>> START

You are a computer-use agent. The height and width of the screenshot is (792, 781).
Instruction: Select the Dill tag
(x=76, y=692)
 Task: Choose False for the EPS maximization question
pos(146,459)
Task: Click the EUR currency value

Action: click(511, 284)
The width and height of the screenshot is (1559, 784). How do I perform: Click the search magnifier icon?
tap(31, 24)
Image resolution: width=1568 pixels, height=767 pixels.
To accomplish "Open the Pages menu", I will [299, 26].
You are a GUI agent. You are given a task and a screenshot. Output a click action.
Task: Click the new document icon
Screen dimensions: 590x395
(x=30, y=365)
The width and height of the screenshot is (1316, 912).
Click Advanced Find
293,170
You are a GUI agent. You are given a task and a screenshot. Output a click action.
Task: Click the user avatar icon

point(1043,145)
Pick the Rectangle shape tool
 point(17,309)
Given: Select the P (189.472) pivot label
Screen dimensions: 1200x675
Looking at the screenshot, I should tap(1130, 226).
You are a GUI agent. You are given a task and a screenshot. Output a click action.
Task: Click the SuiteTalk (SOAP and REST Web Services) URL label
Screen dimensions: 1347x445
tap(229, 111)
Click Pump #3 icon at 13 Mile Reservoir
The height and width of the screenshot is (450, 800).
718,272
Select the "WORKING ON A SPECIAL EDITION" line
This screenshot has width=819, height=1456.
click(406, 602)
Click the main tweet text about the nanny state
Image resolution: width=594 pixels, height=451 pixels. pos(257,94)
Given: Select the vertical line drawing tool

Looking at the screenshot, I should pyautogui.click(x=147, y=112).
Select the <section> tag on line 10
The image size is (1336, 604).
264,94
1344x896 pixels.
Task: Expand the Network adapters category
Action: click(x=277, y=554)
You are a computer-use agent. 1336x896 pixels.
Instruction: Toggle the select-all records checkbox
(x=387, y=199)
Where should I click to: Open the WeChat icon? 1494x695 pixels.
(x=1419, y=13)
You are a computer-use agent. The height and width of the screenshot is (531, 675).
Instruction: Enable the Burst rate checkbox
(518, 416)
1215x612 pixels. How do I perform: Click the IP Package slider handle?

>> END

■ Goal:
Reproduce the entire listing above, renaming "checkbox" to "check box" wherever it occurs and leaving everything else unchanged.

■ Response to the exercise:
You are a computer-use agent. The height and width of the screenshot is (792, 781).
Instruction: Select the Dill tag
(x=76, y=692)
 Task: Choose False for the EPS maximization question
pos(146,459)
Task: Click the EUR currency value

Action: click(511, 284)
The width and height of the screenshot is (1559, 784). How do I perform: Click the search magnifier icon?
tap(31, 24)
Image resolution: width=1568 pixels, height=767 pixels.
To accomplish "Open the Pages menu", I will [299, 26].
You are a GUI agent. You are given a task and a screenshot. Output a click action.
Task: Click the new document icon
Screen dimensions: 590x395
(x=30, y=365)
The width and height of the screenshot is (1316, 912).
Click Advanced Find
293,170
You are a GUI agent. You are given a task and a screenshot. Output a click action.
Task: Click the user avatar icon

point(1043,145)
Pick the Rectangle shape tool
 point(17,309)
Given: Select the P (189.472) pivot label
Screen dimensions: 1200x675
Looking at the screenshot, I should tap(1130, 226).
You are a GUI agent. You are given a task and a screenshot. Output a click action.
Task: Click the SuiteTalk (SOAP and REST Web Services) URL label
Screen dimensions: 1347x445
tap(229, 111)
Click Pump #3 icon at 13 Mile Reservoir
The height and width of the screenshot is (450, 800).
718,272
Select the "WORKING ON A SPECIAL EDITION" line
This screenshot has width=819, height=1456.
click(406, 602)
Click the main tweet text about the nanny state
Image resolution: width=594 pixels, height=451 pixels. pos(257,94)
Given: Select the vertical line drawing tool

Looking at the screenshot, I should pyautogui.click(x=147, y=112).
Select the <section> tag on line 10
The image size is (1336, 604).
264,94
1344x896 pixels.
Task: Expand the Network adapters category
Action: click(x=277, y=554)
You are a computer-use agent. 1336x896 pixels.
Instruction: Toggle the select-all records check box
(x=387, y=199)
Where should I click to: Open the WeChat icon? 1494x695 pixels.
(x=1419, y=13)
You are a computer-use agent. The height and width of the screenshot is (531, 675).
Instruction: Enable the Burst rate check box
(518, 416)
1215x612 pixels. How do I perform: Click the IP Package slider handle?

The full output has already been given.